Text segment:
If you listen closely you can hear the sound of my teeth grinding. I barely notice it myself. I haven't been able to breathe for at least a week now and I've been disturbingly dizzy for the past couple of days.
I used to live like this for months on end.
And didn't really notice it... I knew it was happening and that it was making me miserable but I didn't really notice it, I didn't realize what it was. I wasn't as awake as I am now.
I'm going through a withdrawal of sorts and did not expect this level of anxiety to creep up on me - I more or less expected bouts of depression for a while, but not this near-crippling anxiety. I should have known it might be harder than quitting smoking...
I'm frustrated, not sure what to do to ease these symptoms and afraid that they might stay just long enough to fuck my life up all over again - the life I am just beginning to recreate for myself, that I've been through hell to get to.

Recorded information:

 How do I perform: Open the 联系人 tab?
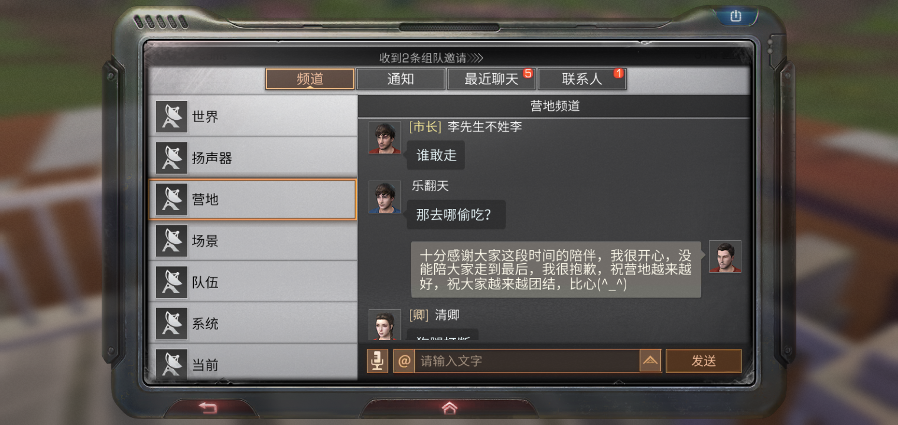582,79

Directions:
1) Translate this sentence from the withdrawal passage into Spanish: "I used to live like this for months on end."
2) Reproduce the withdrawal passage verbatim, starting at "If you listen" and ending at "as I am now.".
3) Proceed with the withdrawal passage from its final sentence onward.

Task-by-task answers:
1) Solía vivir así durante meses seguidos.

2)
If you listen closely you can hear the sound of my teeth grinding. I barely notice it myself. I haven't been able to breathe for at least a week now and I've been disturbingly dizzy for the past couple of days.
I used to live like this for months on end.
And didn't really notice it... I knew it was happening and that it was making me miserable but I didn't really notice it, I didn't realize what it was. I wasn't as awake as I am now.

3)
I'll probably be just fine, but right now it doesn't feel that way, my heart is beating too fast. Its making me tired. I need the sound of George's purr in my ear, my Georgie's little kitty motor.
Marylin.ca has a new home, a better home no doubt, than its horrid predecessor canaca... oh canaca, I have already uttered your name too many times in this blog post for my liking... you do not deserve the advertising, not even the negative advertising.
Anyway, I just have to set it up and its all yours again, ladies and gentlemen.
P.S. please do not tell me to go and get some drugs for my anxiety... what ever happened to dealing with things without chemicals? If I'm able to, why not? If I'm unable to, I will call my doctor.
P.P.S. I want a sybian for Christmas, Santa Claus.